Thursday, June 2, 2011

Tending the Farm

Over the last 20 years residents in many parts of Dallas have come to rely upon federal money to help maintain their communities. Federal money has been distributed to organizations such as the Ferguson Road Initiative in Dallas to help support groups like Crime Watch as well as to finance graffiti clean ups, and drug education programs. Money was also used to fight crime through paying for increased police staffing and patrols and to maintain city services that would otherwise suffer for lack of funds. The "Weed and Seed" grants, as they are known, are intended to help weed out drugs and crime and seed the communities with services and projects to foster the bloom of revitalization. The results have been mixed. Many communities have seen a drop in crime and a rise in property values (not always a blessing). Others have not.

The Weed and Seed program was enacted under President George H.W. Bush to revitalize communities through five year grants distributed to foster development and improve services. Some communities are already under their fourth five year grant. For 20 years communities like Far East Dallas have been weeding and seeding.

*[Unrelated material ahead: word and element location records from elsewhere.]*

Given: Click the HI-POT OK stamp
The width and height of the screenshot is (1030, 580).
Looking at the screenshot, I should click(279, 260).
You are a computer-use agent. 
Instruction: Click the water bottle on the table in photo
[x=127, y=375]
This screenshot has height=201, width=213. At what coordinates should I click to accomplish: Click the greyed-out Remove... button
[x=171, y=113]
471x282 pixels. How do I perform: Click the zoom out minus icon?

They have pulled roots and tilled the soil. But they still rely on the government to provide the fertilizer and the seeds.

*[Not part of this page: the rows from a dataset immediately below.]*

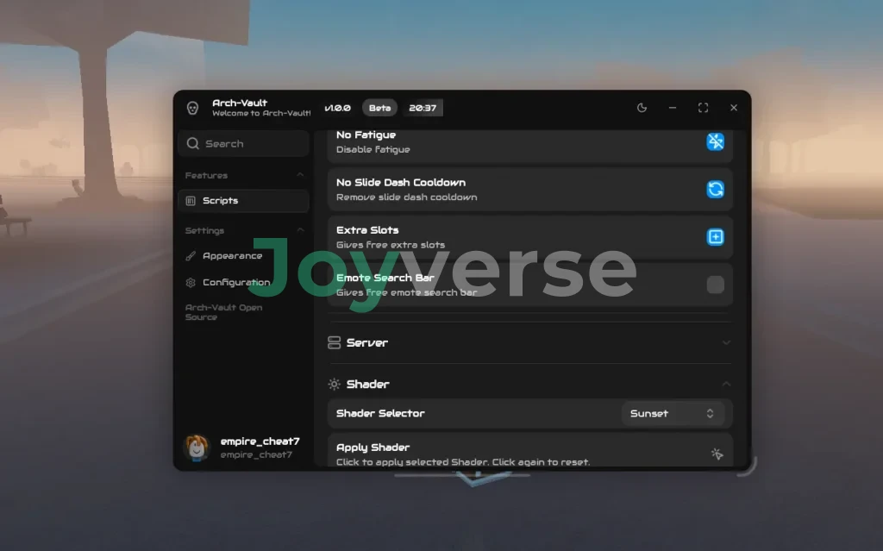The height and width of the screenshot is (551, 883).
Task: Open the Shader Selector Sunset dropdown
Action: pos(673,413)
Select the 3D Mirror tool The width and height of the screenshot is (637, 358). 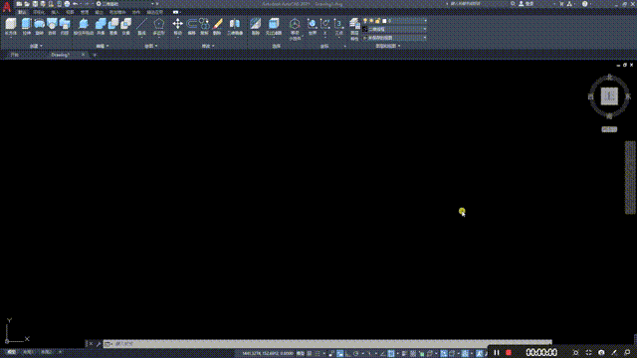click(235, 27)
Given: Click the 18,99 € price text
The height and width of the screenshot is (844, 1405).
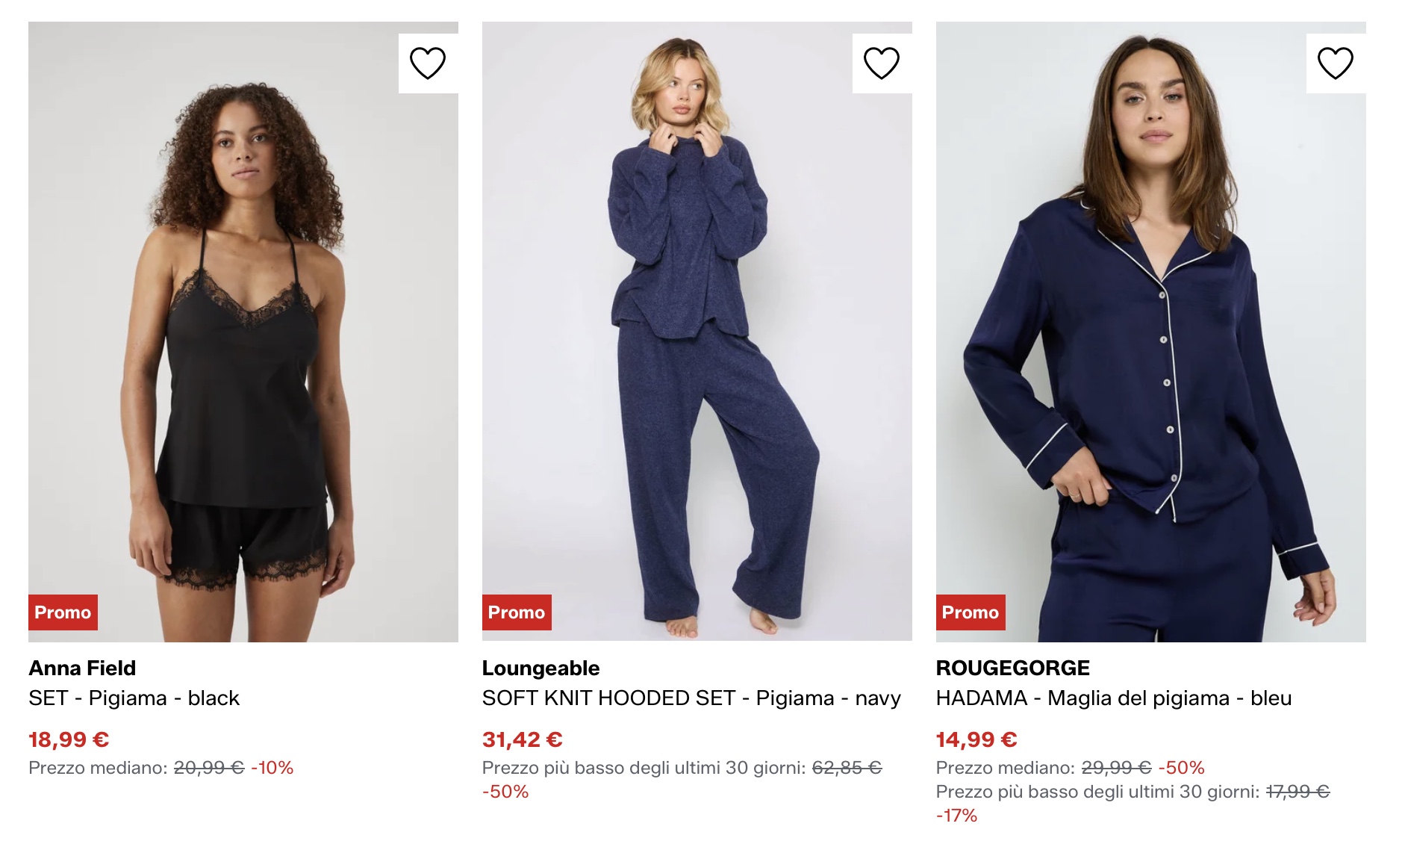Looking at the screenshot, I should [x=68, y=739].
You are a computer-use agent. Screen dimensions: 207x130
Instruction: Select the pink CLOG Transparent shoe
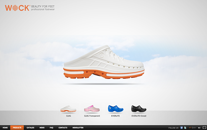[x=92, y=109]
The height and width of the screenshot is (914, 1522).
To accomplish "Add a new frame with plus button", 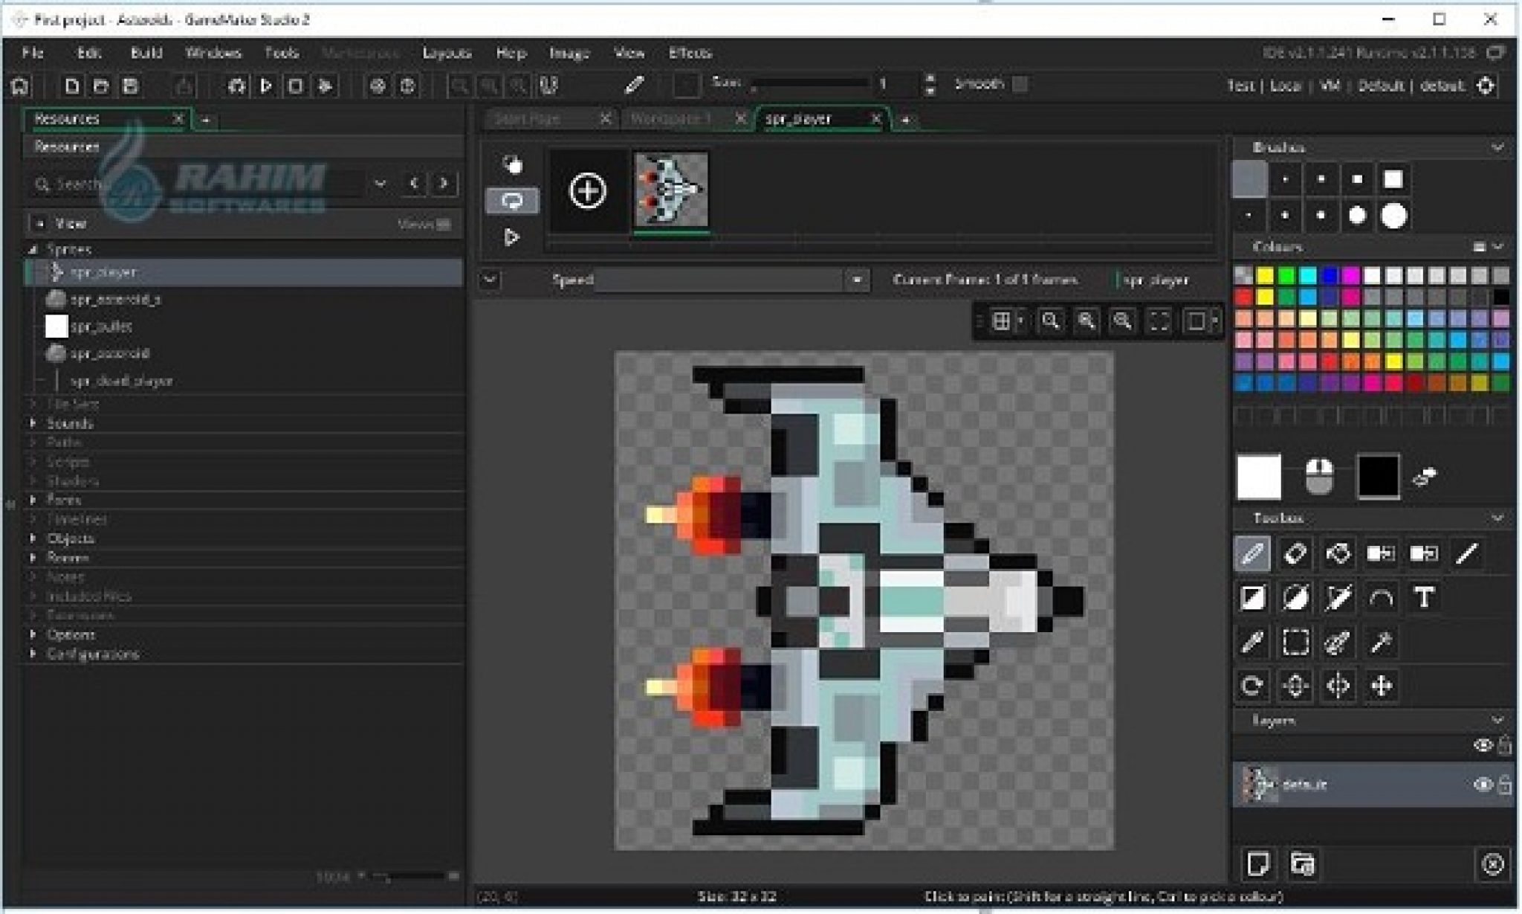I will 587,191.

The Weed and Seed program is facing dissolution. Money is tight in Washington and a few corners are being cut. The Weed and Seed program is in one of those corners. In Dallas, of Ferguson Road Initiative's current annual budget of $400,000, $156,000 is from Washington. By many accounts, the Ferguson Road Initiative has done well, just not well enough to make itself irrelevant. Without continued federal funding it will have to cut programs and, even worse, lay people off.

Alice Zaccarello, the executive Director of the Ferguson Road Initiative claims the cuts will impact all of Dallas, not just her neighborhood. "I don't think the general population realizes that when Weed and Seed can reduce crime in high-crime areas, then every other area in the city of Dallas benefits." That might be true under the casuistry that what benefits one benefits all. But in reality of the hundreds of square miles that make up the City of Dallas a drop in crime or up tic in property values in Fergsun Road will be unnoticed.

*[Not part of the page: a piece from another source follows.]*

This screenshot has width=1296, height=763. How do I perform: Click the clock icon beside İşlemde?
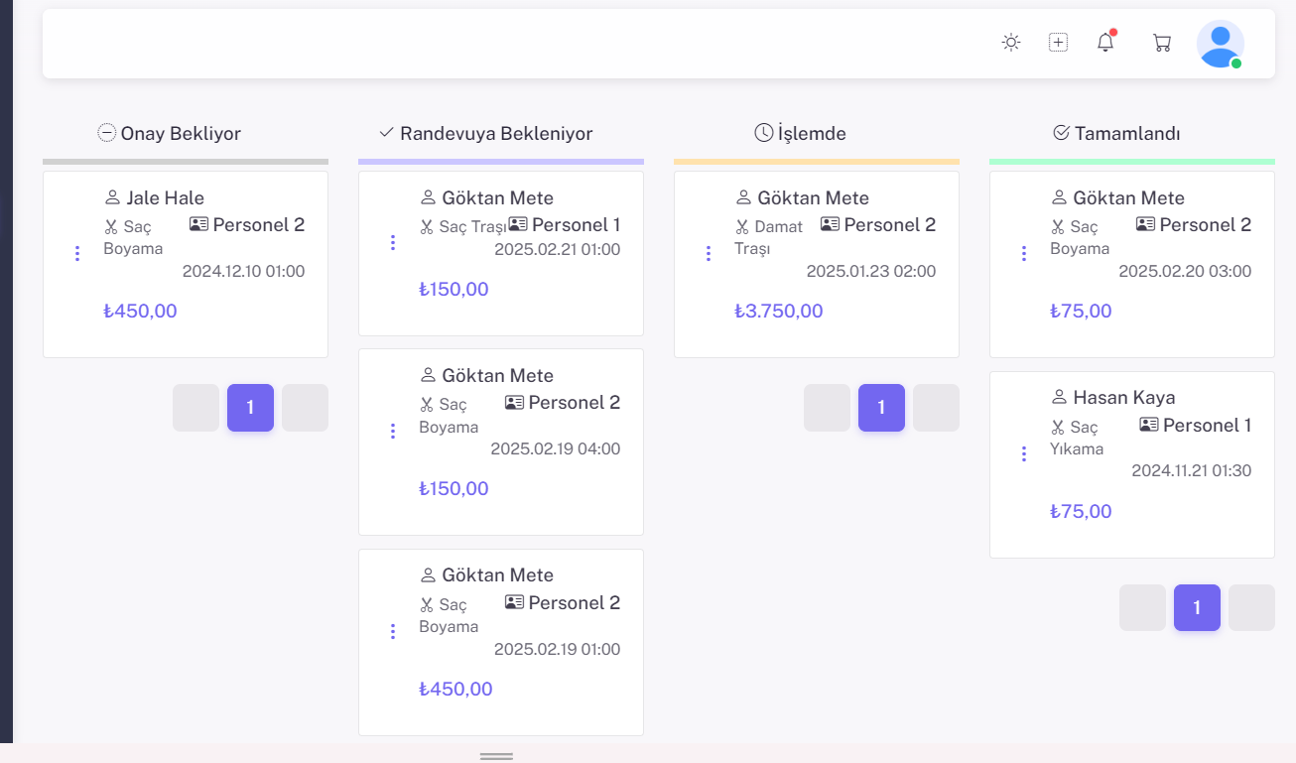763,133
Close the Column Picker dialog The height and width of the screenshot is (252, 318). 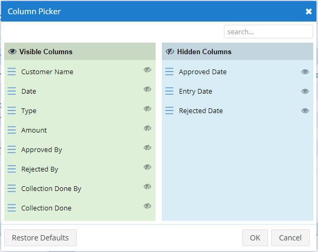309,12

When groups like the Ferguson Road Initiative in Far East Dallas need federal funds to stay afloat it is a sign that the nation has become overly dependent upon the federal government. This is in part a result of short sighted thinking on the part of the federal and local government. They tend to think in terms of simple dollars and conflate money with results. It is also a result of calculation on the part of many in Washington to bring more and more economic and political activity under the purview of Washington. Federal money is often a snare designed to entrap state and local governments and bring them further into reliance upon Washington.

The Ferguson Road Initiative needs federal money. A lot of people need federal money. The Founding Fathers would be astounded to find that in only a little under 250 years, states and cities have become so enfeebled that they cannot operate without federal support.